Collect every line in the records below that contains the word "should".

EXERCISE INPUT:
------------------------

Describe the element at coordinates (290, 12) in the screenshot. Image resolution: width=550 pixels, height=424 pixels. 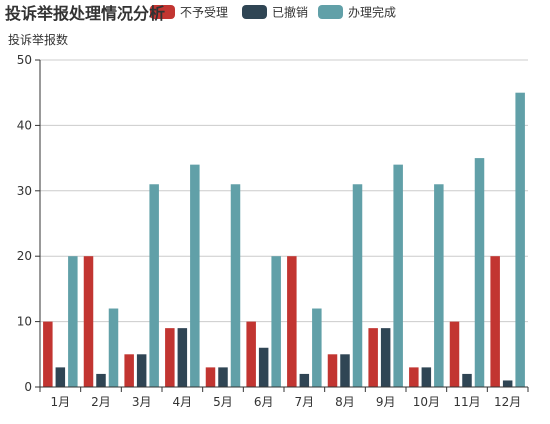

------------------------

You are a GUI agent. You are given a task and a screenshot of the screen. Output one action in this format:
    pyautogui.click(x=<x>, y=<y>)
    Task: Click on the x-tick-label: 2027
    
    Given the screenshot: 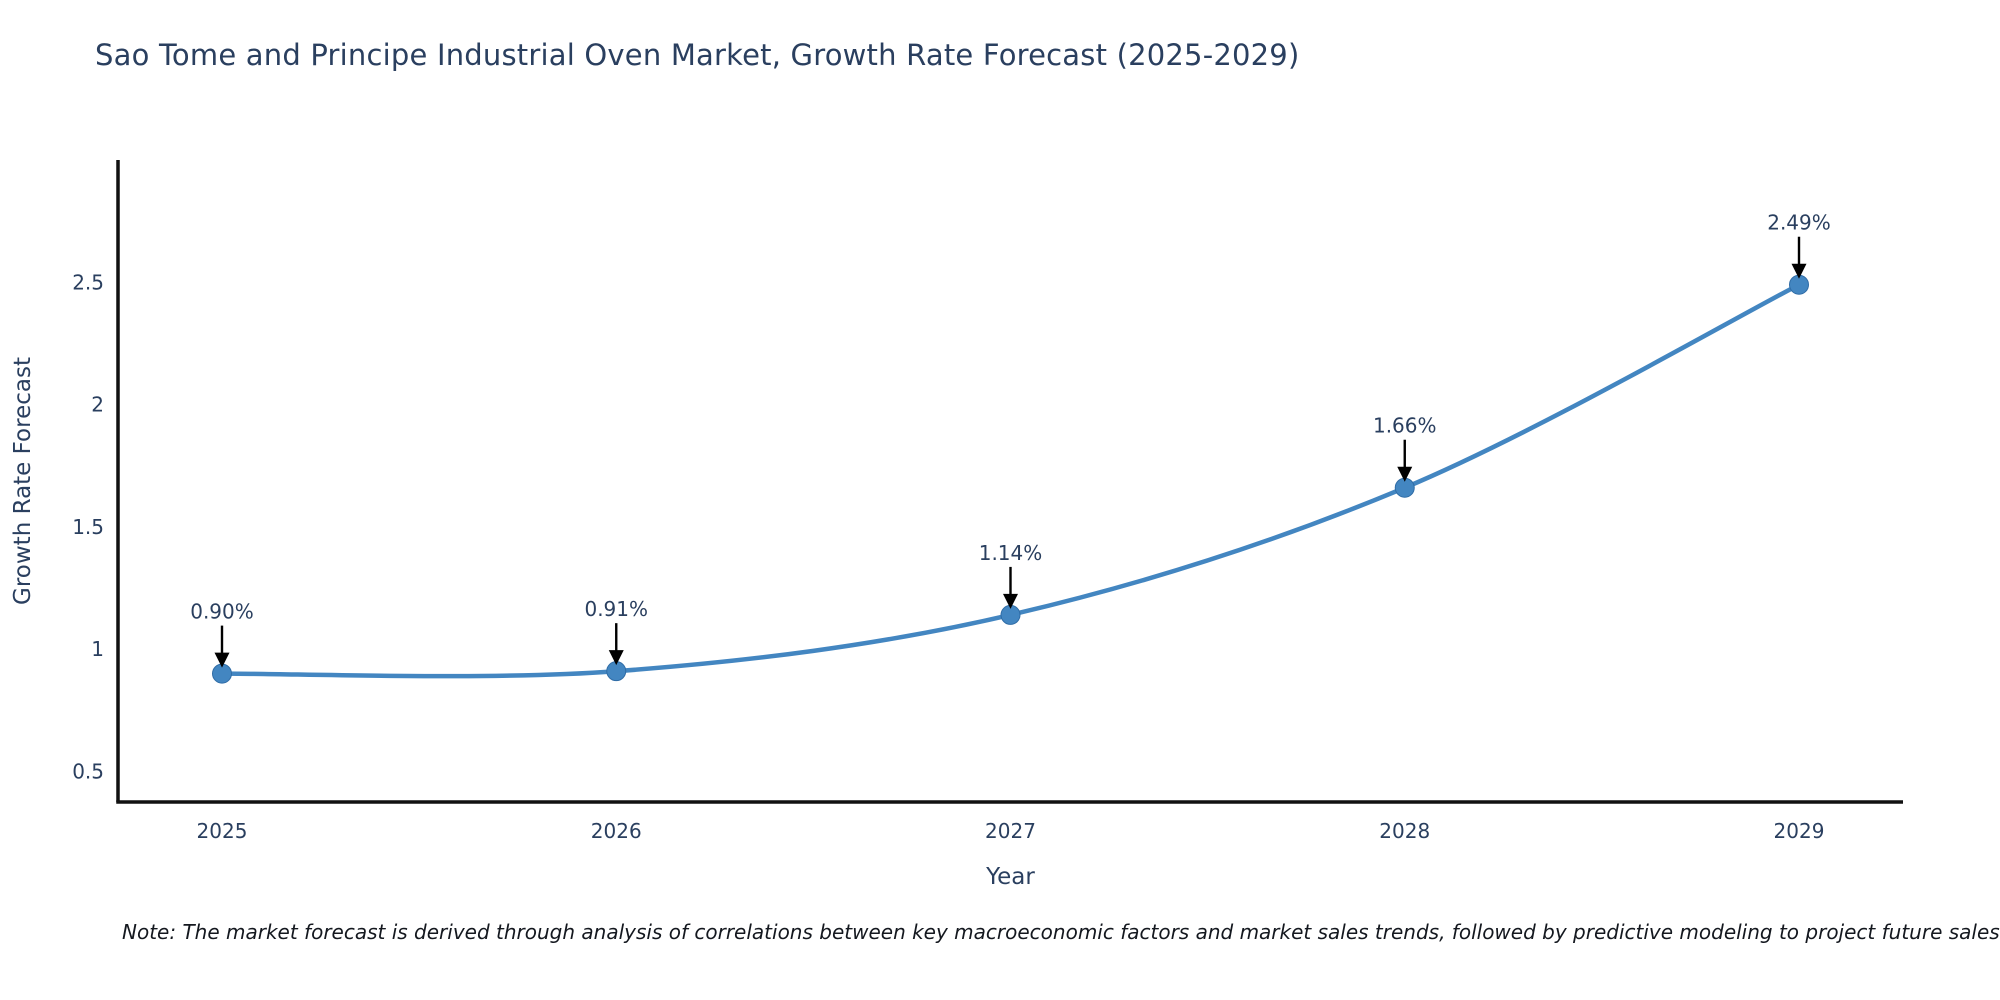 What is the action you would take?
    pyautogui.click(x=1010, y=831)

------------------------

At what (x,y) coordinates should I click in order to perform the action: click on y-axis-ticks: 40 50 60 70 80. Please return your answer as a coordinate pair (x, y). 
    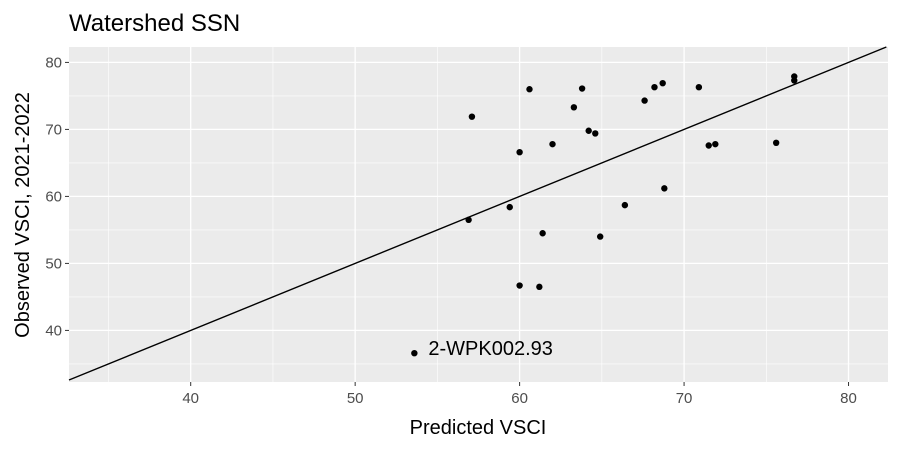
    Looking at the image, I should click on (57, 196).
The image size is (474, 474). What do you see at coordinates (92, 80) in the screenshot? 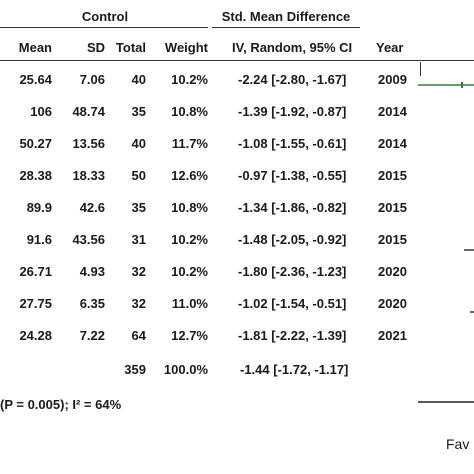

------------------------

TASK RESULT:
At what (x,y) coordinates should I click in order to perform the action: click on y-axis-ticks: 40 50 60 70 80. Please return your answer as a coordinate pair (x, y). 
    Looking at the image, I should click on (57, 196).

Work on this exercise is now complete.